Your WHY need to be why you ride not someone else. The question is why do I still ride after so many close calls and I always say because MY ANGELS ARE SOME AWESOME ANGELS. God hasn’t decided to take me higher so I continue to ride.

Riding is a passion that I continue to visit weather hot, cold, or raining I love my Softail.

Why I Ride… Shifty

Why I Ride... ShiftyWell, in the beginning I didn’t know any females that rode. But I thought it would be cool. My brother and his friends all had bikes. I would ride on the back, but knew after a few times that I could not stand the feeling of someone else being in control. So I started to hound my brother to teach me.

At the time, he parked his bike, a 900RR, in a garage that was at the bottom of a steep hill. He told me if I can get the bike up the hill without it shutting off he would teach me. So I tried. The first time, I went up the hill and got stuck right in the middle so I rolled back down backwards. I tried again and the second time I made it to the top.

I was excited and kept pushing for more, so he decided to let me go up and down the block with him on the back a few times and then by myself. The next day I went to Orchard Beach and rode around in the parking lot learning how to switch gears and so forth.

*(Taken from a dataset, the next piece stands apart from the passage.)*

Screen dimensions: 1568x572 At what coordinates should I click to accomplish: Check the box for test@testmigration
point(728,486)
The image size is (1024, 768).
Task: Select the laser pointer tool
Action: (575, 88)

That same day I rode back to the garage on my own and the rest is history.

I ride because its my passion and the only thing I love as much as my children, family and self.

Why I Ride… Mystical

Why I Ride... MysticalAs I child, I was a tomboy and liked to play with the little boys and do what the little boys liked to do. I tinkered around with things and rough housed with the boys proving that I could play as rough, or harder than, they could.

I was around people that rode motorbikes. My step-dad rode a bike and was in a club. My uncles, and cousins rode bikes. So, I was fascinated by them. I was always ready to get on and ride. I got my first burn on my leg when I was twelve years old, but that didn’t stop me from riding. I was just ready for the next ride.

When I got older, my first boyfriend rode a motorcycle, a Goldwing. He used to pick me up all the time, and we would be in the wind, day and night, hot or cold. It didn’t matter as long as I was riding. So, finally he taught me to ride on that big Goldwing. Right after I learned, I got pregnant with my son. Brought everything to a halt. But, in spite of that, I still had that drive to want to ride.

I could hear a motorcycle in the neighborhood, and my antennas would pick up on it and try to locate it. I would pull my car over on the side of the road, just to get a ride on a bike. I never asked his name, phone number, or tried to get with him. I just wanted to ride.

I was riding with another fella one day. We were flying up this long country road. We got to the top of the hill, and there was nothing but gravel and fence line. There was no way, we would be able to stop without wrecking out. I just prepared to fall, and stay away from the hot pipe. No serious injuries. Got up, dusted myself off, and was ready to ride again. I always knew one day, I would ride.

I finally got the chance in 2001. The opportunity to get my own bike. I was so excited. I didn’t think I would remember because it had been a minute since I rode myself. But I picked it back up. The guys I rode with showed me no mercy. It was either keep up or get left behind. It was challenge at first, but I did it. My first bike was a ZX600R (Ninja).

Then I rode with the funeral escort service for a minute on the police motorcycles (KZ1000). I thought that was neat. My next bike was ZX9 (Ninja), and then I went to the Busa. I’m on my second Busa now.

I don’t ride just for the look, to be cute, or sexy! Well, that’s an added incentive. But, I ride, because I enjoy it. The adrenal rush!! There’s nothing like it. I will never stop riding until I’m just too weak to hold that piece of iron up. I might change bikes, but the thrill of the ride will not stop.